Journal – 59 – Iran : dilemme ? – (23/06/2025)

D’un côté, une dictature théocratique impliquée dans un processus nucléaire militaire, de l’autre, des attaques aériennes décidées unilatéralement par Israël et les USA pour arrêter le processus.

Comment construire une analyse ?

Rappel : le dilemme, ce sont deux propositions contradictoires également insatisfaisantes. L’exemple le plus connu est celui auquel est confronté Rodrigue (Le Cid, pièce de Corneille – 1637) : soit il obéit à son père (Don Diègue) et se bat à sa place (Don Diègue est trop vieux pour un duel) contre le père (Don Gormas) de sa fiancée (Chimène) qui l’a humilié, et, dans ce cas il la perd (parce qu’il aura été tué ou qu’elle ne voudra pas épouser le meurtrier de son père), soit il n’obéit pas et il la perd quand même parce qu’elle ne voudra pas épouser celui qui a dérogé au code/principe de l’honneur qui régit les rapports dans le monde aristocratique dont ils font partie.

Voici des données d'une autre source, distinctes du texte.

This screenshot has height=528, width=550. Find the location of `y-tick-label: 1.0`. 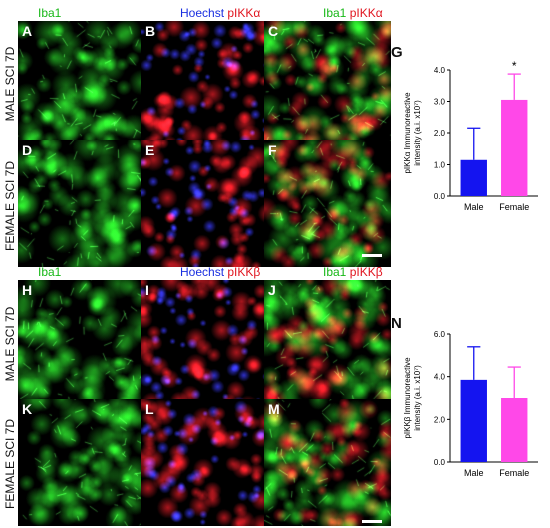

y-tick-label: 1.0 is located at coordinates (440, 166).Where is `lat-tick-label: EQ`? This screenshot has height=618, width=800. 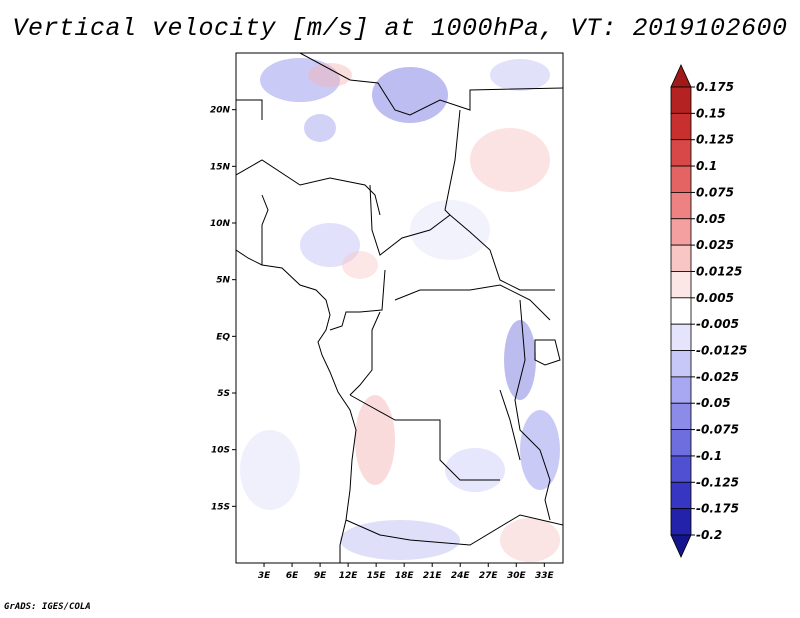
lat-tick-label: EQ is located at coordinates (223, 337).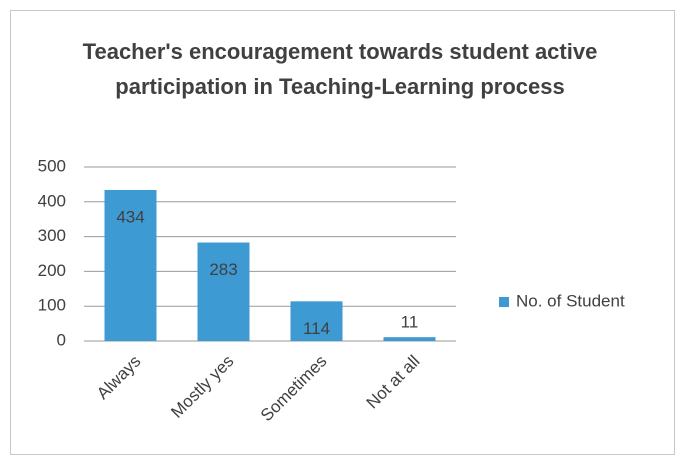 The width and height of the screenshot is (685, 457). I want to click on data-label: 114, so click(316, 328).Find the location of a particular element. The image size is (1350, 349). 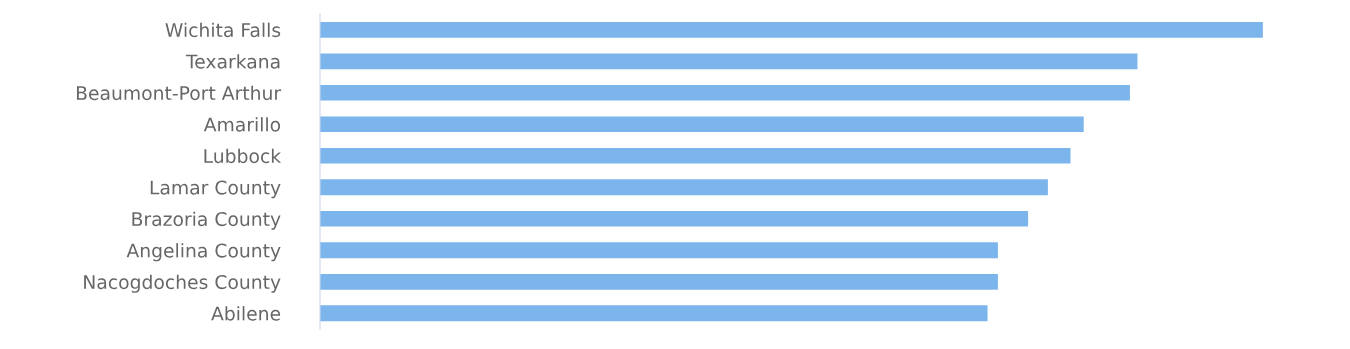

y-tick-label: Nacogdoches County is located at coordinates (182, 284).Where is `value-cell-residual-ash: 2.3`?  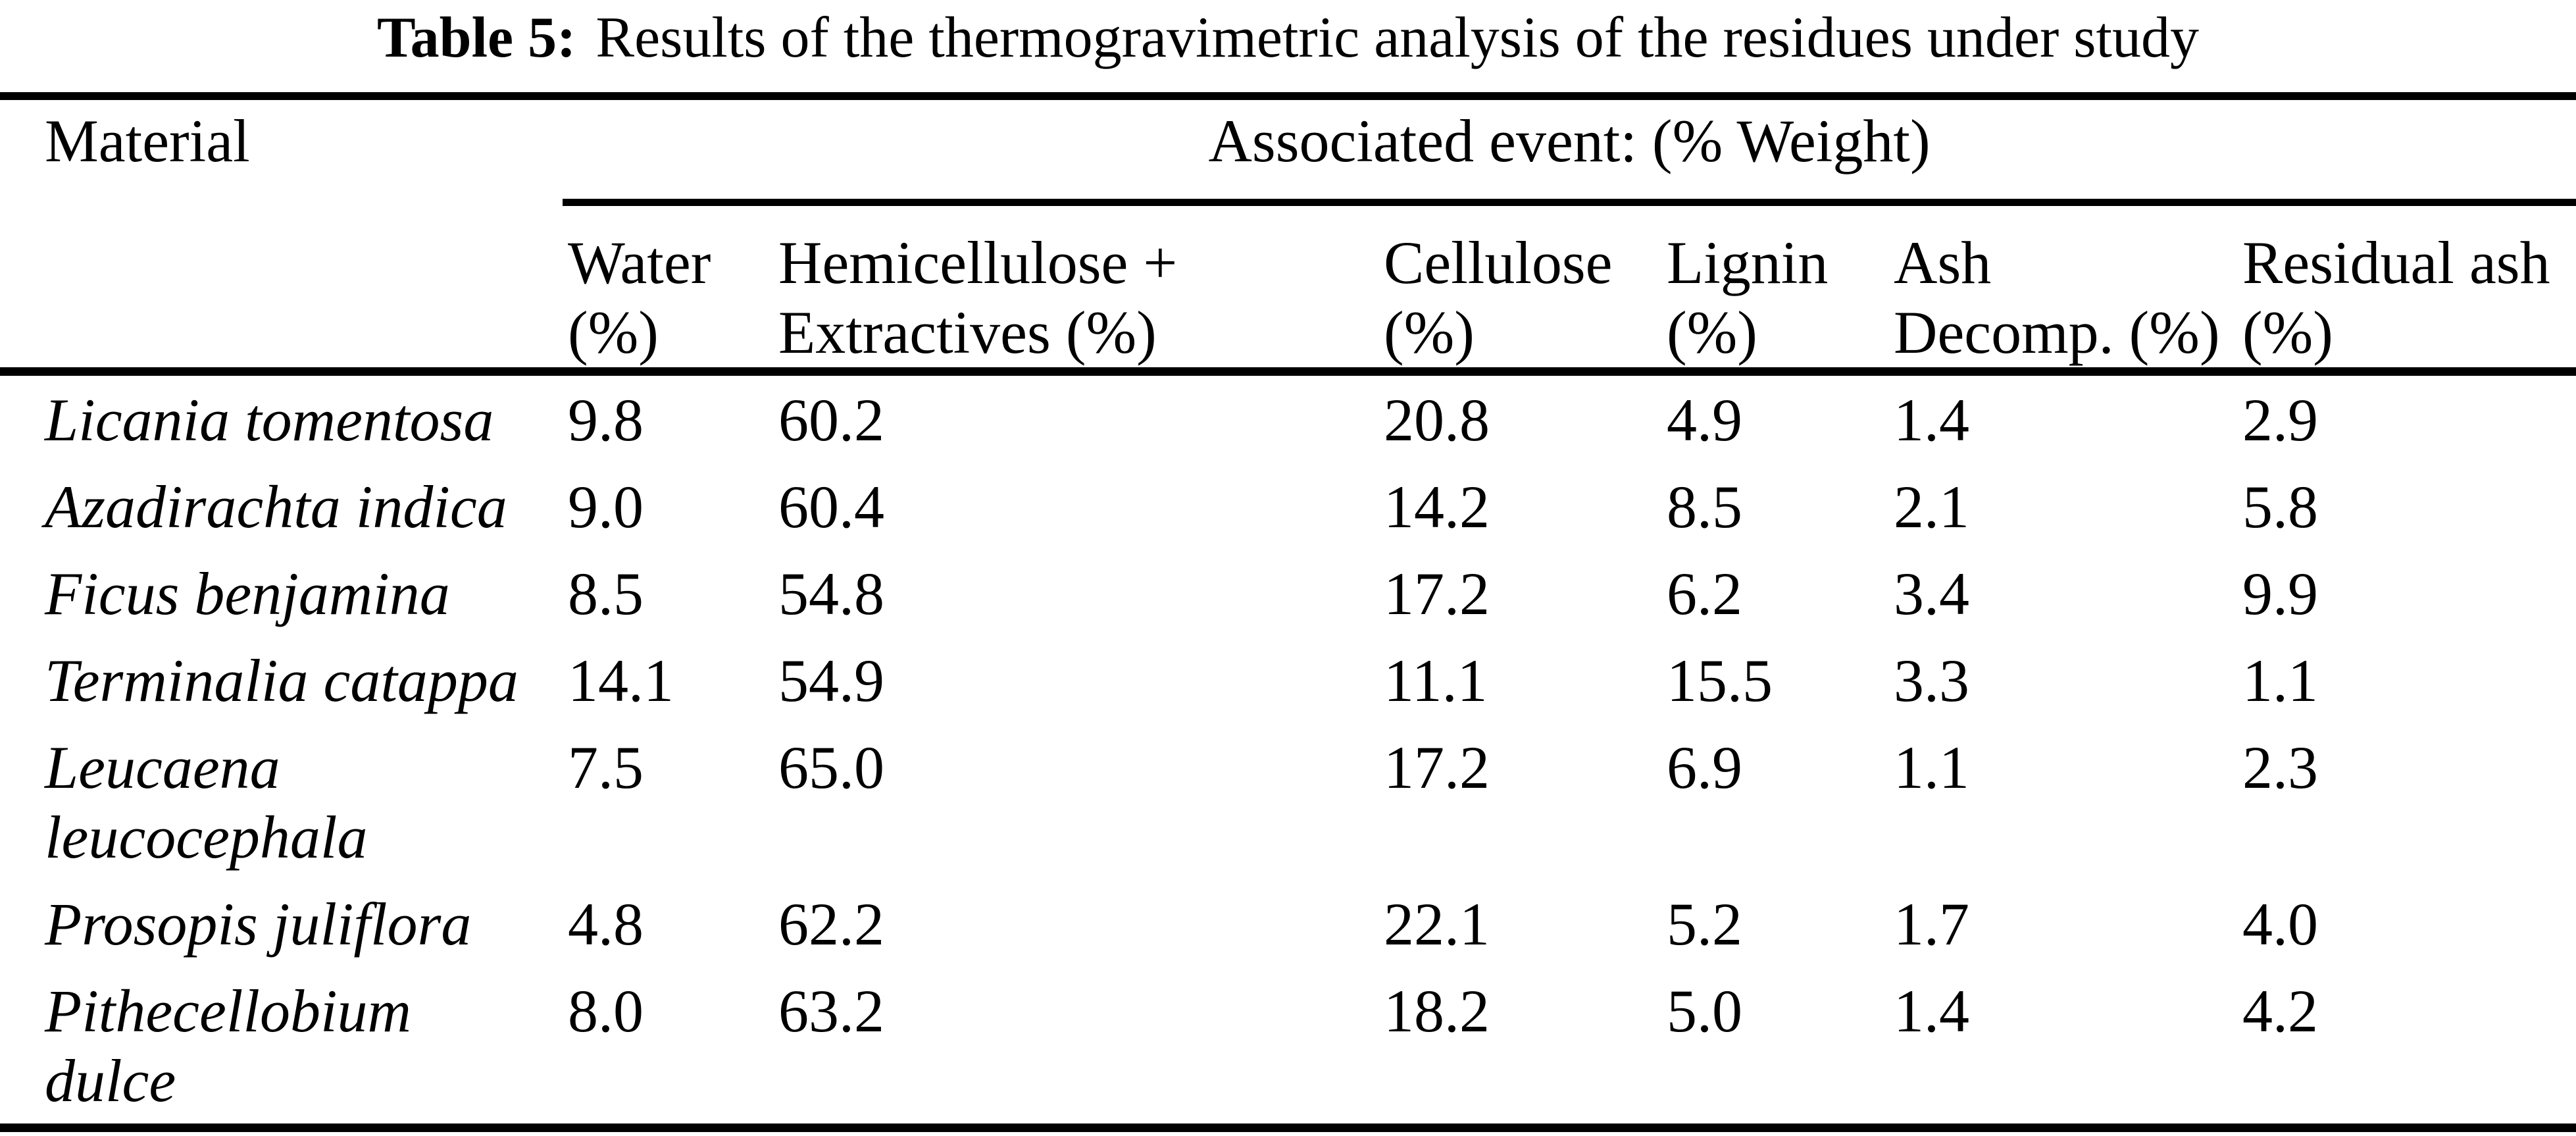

L’événement iranien confronte au même dilemme (apparent) ceux qui sont à la fois hostiles au régime iranien et à la démarche unilatérale de bombardement, parce qu’un « je m’en lave les mains » ou un « renvoi dos à dos » est contradictoire avec le questionnement. A partir du moment où se pose la question, il faut répondre.

Pour Rodrigue, Corneille fournit la réponse : le changement de principe. Rodrigue l’envisage mais il y renonce :  il est un peu trop tôt pour la révolution. Il se battra.

Pour nous aussi, la réponse se trouve dans la problématique du principe, c’est-à-dire ce qui n’est pas de l’ordre de la valeur subjective mais de l’universel.  Par exemple ce qui détermine la définition de la démocratie, c’est le principe de la séparation des pouvoirs, législatif, judiciaire et exécutif. Ainsi, l’Iran n’est pas une démocratie, et c’est une affaire qui concerne exclusivement les Iraniens. Les USA et Israël ? Oui et non, en ce sens que les dérives de l’exécutif font actuellement vaciller le principe, comme le disent des voix étatsuniennes et israéliennes.

C’est ce que dit aussi l’attaque contre l’Iran. Il n’y a pas eu de déclaration de guerre, pas d’ultimatum (sinon une ruse tactique de D. Trump), mais une attaque combinée, sans préavis, comme l’invasion de l’Ukraine par la Russie.

Face à la menace nucléaire iranienne contradictoire avec le traité de non-prolifération des armes nucléaires – les spécialistes disent que le degré d’enrichissement d’uranium indique qu’il ne s’agit pas de nucléaire seulement civil – la réponse était à chercher dans le cadre des Nations Unies dont la Charte est reconnue comme un principe, et jusqu’au mandat international d’intervention militaire.

Les USA et Israël viennent de violer ce principe.

Quand, après les bombardements, D. Trump demande à l’Iran d’arrêter la guerre, il se comporte comme V. Poutine qui accuse l’Ukraine de ne pas vouloir la paix.

Tout se passe à l’envers du Cid, comme si c’était le père de Rodrigue qui lui demandait de ne pas respecter le principe, autrement dit d’en faire une valeur.

C’est ce à quoi nous assistons : les Nations-Unies, en tant qu’émetteur de principes (La Charte), ne sont plus audibles parce que leur a été substitué le discours de la valeur, celle du « Moi d’abord ! » dont les électeurs Maga (Make America Greta Again) commencent à réaliser qu’il concerne d’abord et avant tout le « Moi D. Trump ! » (cf. son enrichissement depuis son élection) et le monde des affaires dont il est un représentant.

Autrement dit, l’attaque USA-Israël contre l’Iran n’est pas acceptable en ce sens qu’elle contribue à nier le recours au principe du commun que représente l’ONU et qu’elle ouvre le champ de tous les possibles du « Moi d’abord ! » dont nous vérifions tous les jours qu’il est vecteur de catastrophes.